# inner thighs rubbing together



## Flex (Jan 26, 2005)

My legs have always been my best bp, but i don't know if it's from the cold/dry weather/air or if it's cuz they are still getting bigger, but my inner thighs are rubbing together (esp. when i play soccer) and it fuckin KILLS  

i had a game last night, and noticed it all game long. then this morning there's a big rash there (no, it's not herpes).
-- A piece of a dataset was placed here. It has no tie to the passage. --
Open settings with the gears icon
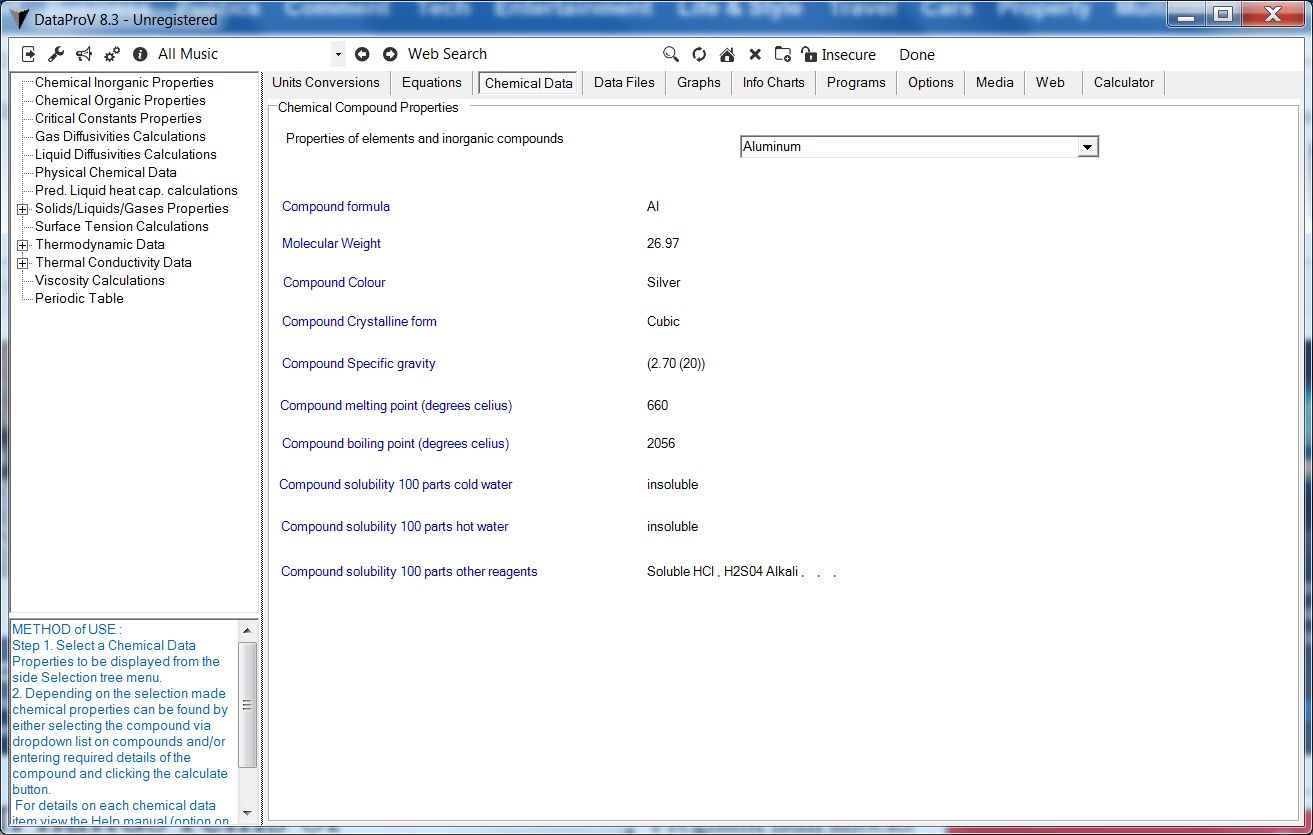This screenshot has width=1313, height=835. (x=112, y=54)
wtf do i do? and i refuse to walk like a duck...


----------



## Rocco32 (Jan 26, 2005)

Haha, LOL. I have the same problem. I use the sticky glide stick runners put on there feet sometimes. Does that make sense?


----------



## P-funk (Jan 26, 2005)

my thighs rub together all the time. sometimes they even chaffe. sucks.

one word:

GOLDBOND.


----------



## Rocco32 (Jan 26, 2005)

http://www.bodyglide.com/


----------



## P-funk (Jan 26, 2005)

rock4832 said:
			
		

> http://www.bodyglide.com/


..
that looks nice!! how does it smell?


----------



## Rocco32 (Jan 26, 2005)

If I remember correctly it's odorless. I never smelt it but then again I can't get my nose down there


----------



## Mudge (Jan 26, 2005)

I've had this problem for like 15 years. I prefer to wear boxer briefs, they RULE.


----------



## musclepump (Jan 26, 2005)

Spandex or Cycling shorts fix the problem.


----------



## Dale Mabry (Jan 26, 2005)

Yeah, whenever I wear briefs I get this problem.  As long as I wear boxers I am fine.


----------



## nikegurl (Jan 26, 2005)

since none of you are fat (which means i'm only being a little bit insensitive by ignoring your pain) ...allow me to say.  that's so hot.


----------



## LAM (Jan 26, 2005)

having your legs rub together is 1,000,000 times better than having chicken legs.  I've never seen a BB'er with a decent build who's legs didn't rub together


----------



## camarosuper6 (Jan 26, 2005)

Hehe... he said "inner thigh"


----------



## DOMS (Jan 26, 2005)

Combine the rubbing with jeans that are too tight (because you've grown and haven't purchased a new pair) and viola, free hair removal.


----------



## thatguy (Jan 26, 2005)

I wish my legs rubbed together...

But seriously, if I were you I'd for sure wear spandex like bikers shorts or "sliders" like baseball players wear under their pants.


----------



## PreMier (Jan 26, 2005)

musclepump said:
			
		

> Spandex or Cycling shorts fix the problem.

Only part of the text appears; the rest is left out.